There are few things more all-American than peanut butter, and we're not just talking about those iconic jars of Skippy and Jif. Their cousins -- the all-natural, coarse-ground peanut, almond, walnut and other nut butter brethren -- have been around since the days of peace, love and tie-dyed T-shirts.
But something has happened in the nut butter aisles that goes far beyond that Italian interloper, Nutella. All of a sudden, nut butters have gone artisanal with small-batch jars and intriguing flavor twists.
New York City's Lee Zalben of Peanut Butter and Co. may have been one of the first to start swirling upscale jam and maple syrup into his all-natural peanut butter. But he's been joined by legions of others, including a pair of University of Oregon students who launched their own Wild Squirrel line of coconut-raisin and vanilla-espresso nut butters last year.
But here's the thing: You don't need anything fancy to do that at home -- just nuts, a pinch of salt, a food processor and a little imagination, says Alana Chernila, the farmers market expert behind the new "Homemade Pantry" cookbook (Clarkson Potter, $24.99, 288 pages).
Chernila is no fly-by-night DIYer. The Massachusetts mom and food writer makes her family's crackers, hot sauce, Pop-Tarts and 98 other comestibles. Nut butter, she says, is one of the easiest and most customizable do-it-yourself projects around.
"Everyone has different preferences. They want sweet or salty," she says. "You can create the nut butter of your dreams."
That sense of limitless possibility was what prompted Bruce Weinstein and Mark Scarbrough's nut butter experiments when they were working on their "Ultimate Peanut Butter Book" (Harper Collins, $16.99, 256 pages). Soon they were combining cardamom and pistachios, ginger and toasted cashews, and pumpkin seeds and pecans.
"Don't forget your meat products," says Weinstein, who grew up in San Carlos. "Crispy crumbled bacon is a lovely thing mashed into a peanut or almond butter."
Beyond simple blending
Along the way, these nut butter aficionados discovered a few key things. There are ways to achieve that silky supermarket style, but it takes a little food processor finesse (see the accompanying tips box). And nut butter recipe are templates, not commandments.
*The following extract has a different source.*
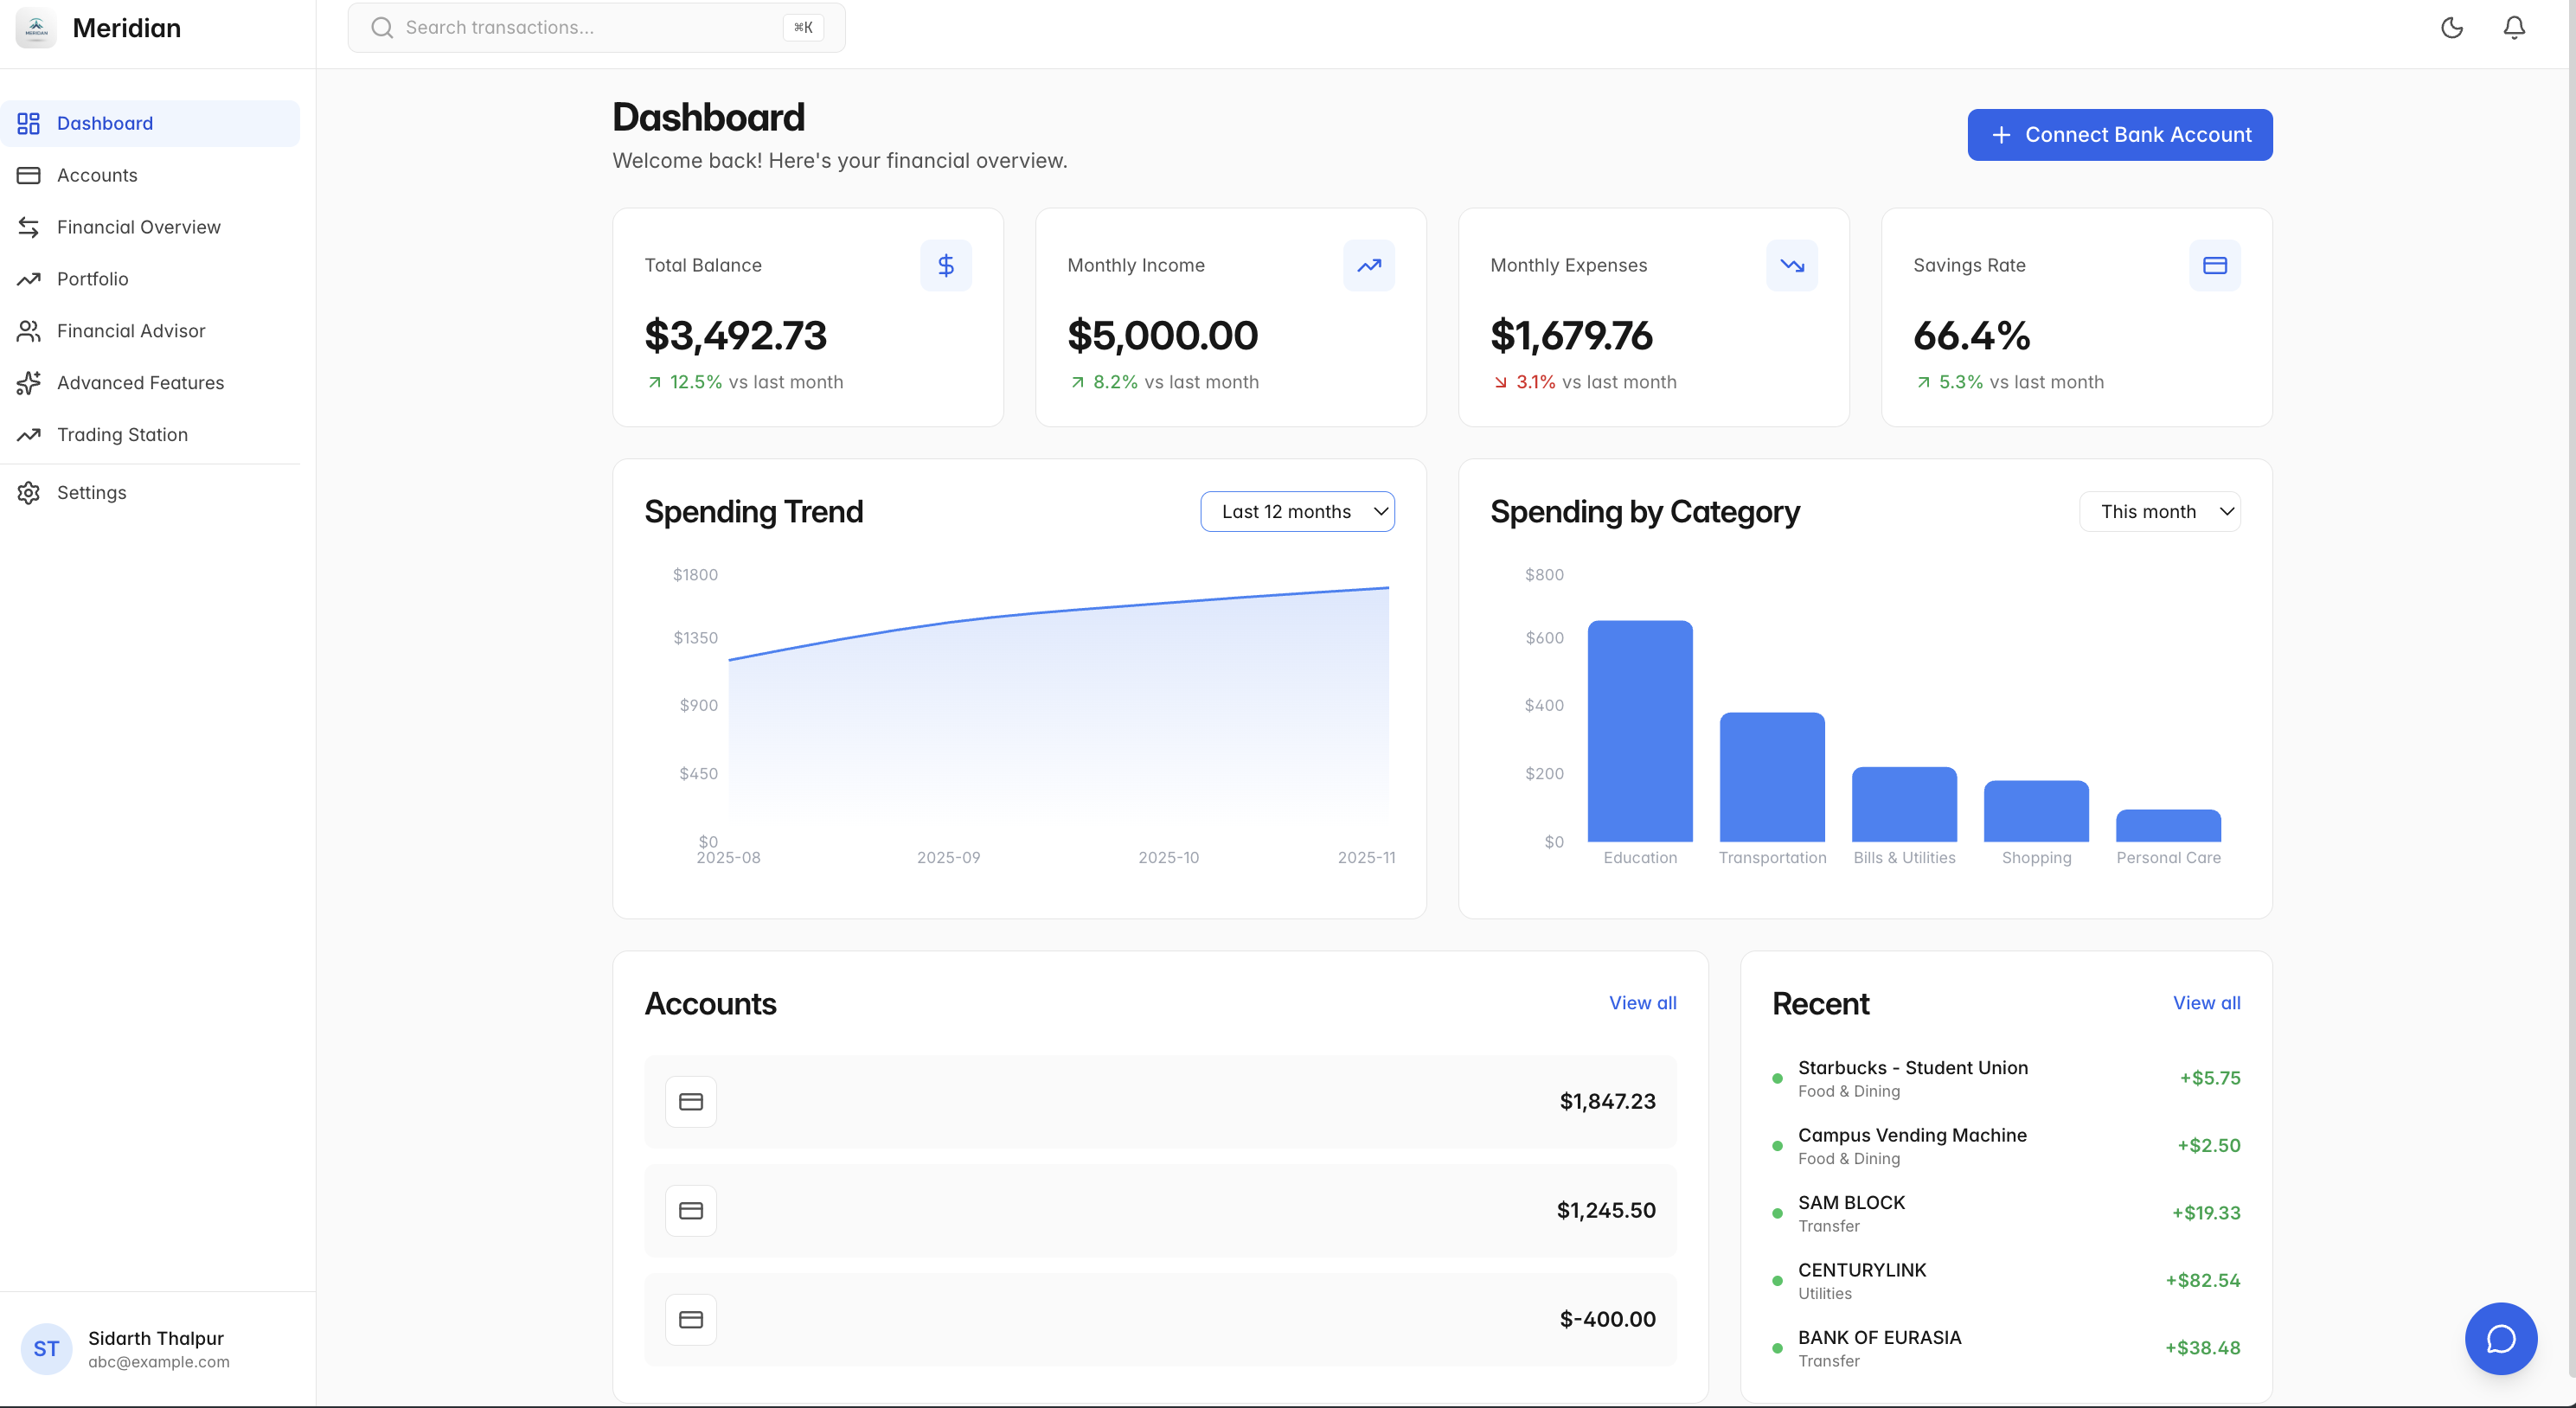
Task: Go to Accounts in sidebar
Action: pos(97,175)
"You have to play it by ear and be open to improvising as you go," Weinstein says. "Is this too stiff? What's going on in my food processor?"
Most nuts need a little help in the oil department. You can use canola oil, but it's better to use a flavorful oil that complements the nut, peanut oil in peanut butter, and walnut oil for walnut butter.
"It's the same calories whether it's tasteless or has a lot of flavor," Weinstein says. "There's a reason nobody canola oils their bread."
If you're using a blender, be forewarned, says Mollie Katzen, the James Beard award-winning author of such classics as "The Moosewood Cookbook." Making nut butter is "a very cool thing to do," she says, "but the hardest work is getting the stuff out of the blender."
The Berkeley food writer gives her blender a spritz of nonstick spray before she starts. Homemade nut butters are a great project to do with kids. But getting the nut mixture out of a blender or food processor's blades is a job for a grown-up.
Have fun with flavors, but if you're taking a shortcut by using flavored nuts -- honey-roasted cashews, for example -- be wary of flavor intensity and salt.
"A lot of flavored nuts are very salty," Weinstein says. "Two or three with a gin and tonic is nice -- but it's not necessarily nice on a sandwich."
Use a light hand with flavorings and don't flavor the whole batch.
"How often am I going to be in the mood for tropical peanut butter?" Weinstein says. "Quite honestly, if I wanted to have a tropical peanut butter sandwich, I'd rather take some peanut butter out and stir in some toasted, shredded coconut and dried pineapple than have a quart of that sitting in the pantry."
But all bets are off when chocolate enters the picture. "A natural version of nutella is dangerous," Katzen says. "It's hard to stop eating it."